— PAGE EXTRACT —

#####

MTSS ComponentsCore Components of California's Multi-Tiered System of Support (MTSS).
In California, MTSS core components work together to create an integrated, comprehensive framework that focus on the Common Core State Standards (CCSS), core instruction, differentiated learning, student-centered learning, individualized student needs, and the alignment of systems necessary for academic, behavior, and social success. MTSS offers the potential to create needed systematic change through intentional design and redesign of services and supports that quickly identify and match the needs of all students in general education contexts.
The following core components are key aspects of MTSS frameworks:
- High-quality, differentiated classroom instruction. All students receive high-quality, standards- based (with a focus on CCSS), culturally-and linguistically-relevant instruction in their general education classroom settings by highly qualified teachers, who have high academic and behavioral expectations, attained through differentiated learning instructional strategies in, such as Universal Design for Learning.
- Systemic and sustainable change. MTSS principles promote continuous improvement processes at all levels of the system (district, school site, and grade/course levels). Collaborative restructuring efforts made to align RtI2, CCSS, identify key initiatives, collect, analyze, review data, implement supports and strategies based on data are then refined as necessary to sustain effective processes.

#####

— TASK BRIEF —
Continue the passage on California's MTSS core components, starting after its final sentence. The entries after this are separate material, unrelated to the passage on California's MTSS core components.

[Dataset entries]

#####

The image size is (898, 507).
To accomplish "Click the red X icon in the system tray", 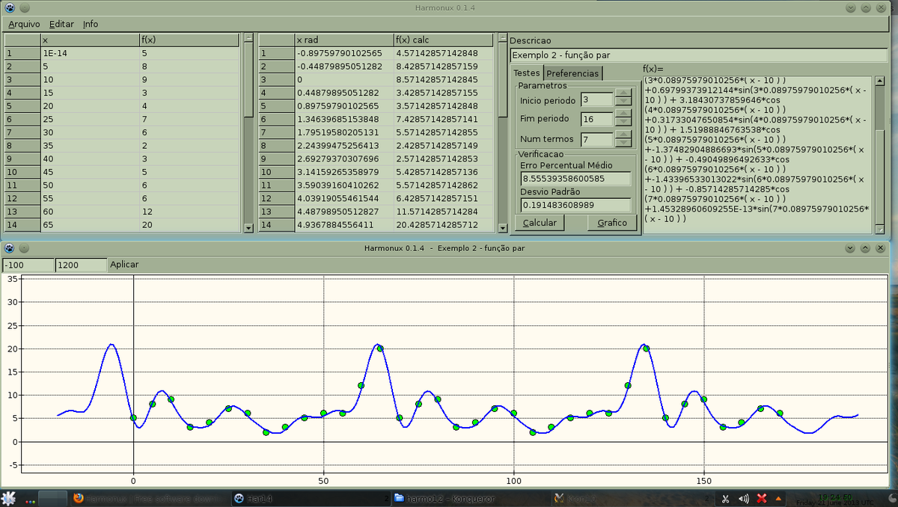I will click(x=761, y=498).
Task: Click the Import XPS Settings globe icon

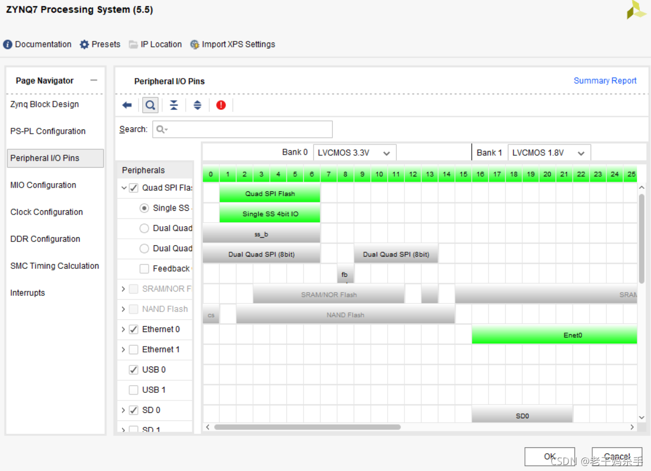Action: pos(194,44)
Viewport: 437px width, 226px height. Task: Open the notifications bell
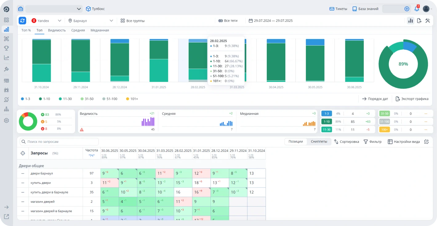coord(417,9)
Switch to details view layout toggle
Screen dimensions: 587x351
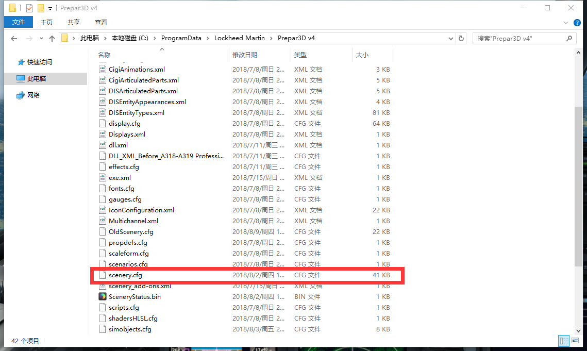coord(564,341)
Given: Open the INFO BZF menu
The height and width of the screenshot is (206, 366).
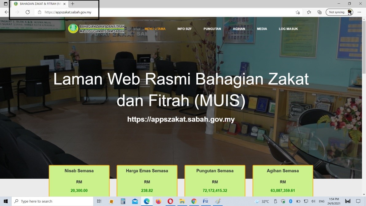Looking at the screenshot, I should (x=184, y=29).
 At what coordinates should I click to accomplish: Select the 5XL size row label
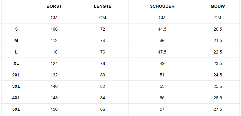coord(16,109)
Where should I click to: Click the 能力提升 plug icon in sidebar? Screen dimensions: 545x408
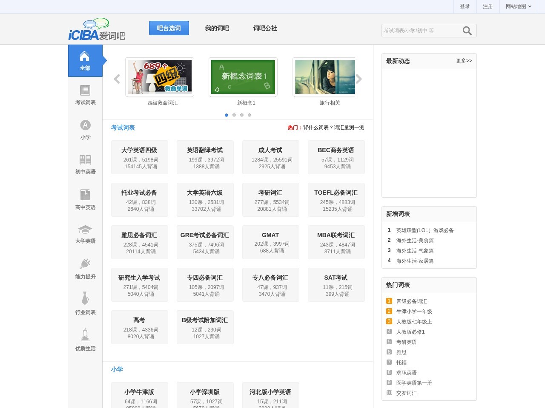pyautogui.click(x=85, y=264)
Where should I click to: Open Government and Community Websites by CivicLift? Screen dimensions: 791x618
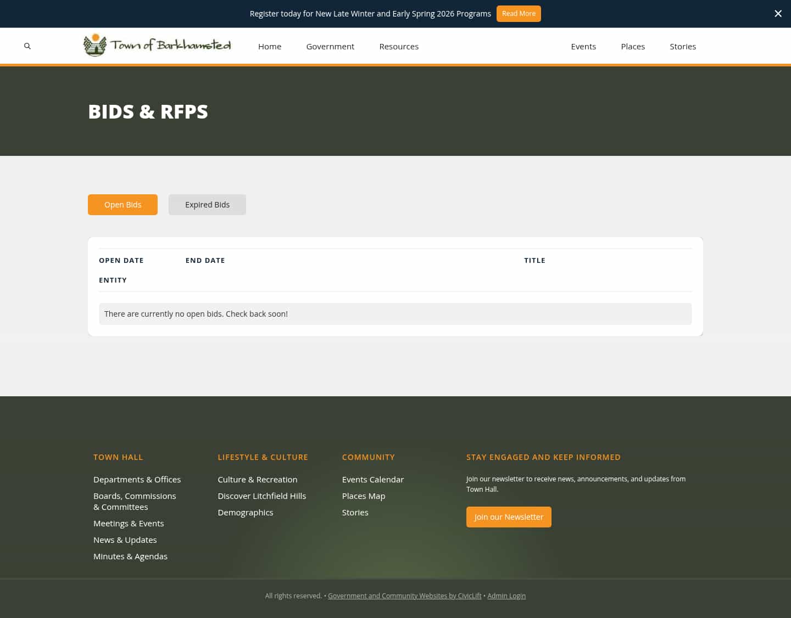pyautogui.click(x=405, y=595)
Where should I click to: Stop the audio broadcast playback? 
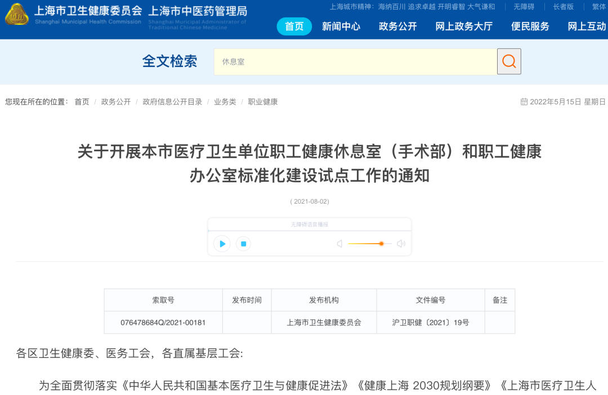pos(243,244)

#####

— ANSWER TO THIS TASK —
- Integrated data system. District and site staff collaborate to create an Integrated data collection system that includes assessments such as state tests, universal screening, diagnostics, progress monitoring, and teacher observations at the site to inform decisions about tiered support placement, as well as data collection methods such as parent surveys for continuous systemic improvement.
- Positive behavioral support. District and school staff collaboratively select and implement schoolwide, classroom, and research-based positive behavioral supports for achieving important social and learning outcomes. A strong focus on integrating instructional and intervention strategies supports systemic changes based on strong, predictable, and consistent classroom management structures across the entire system.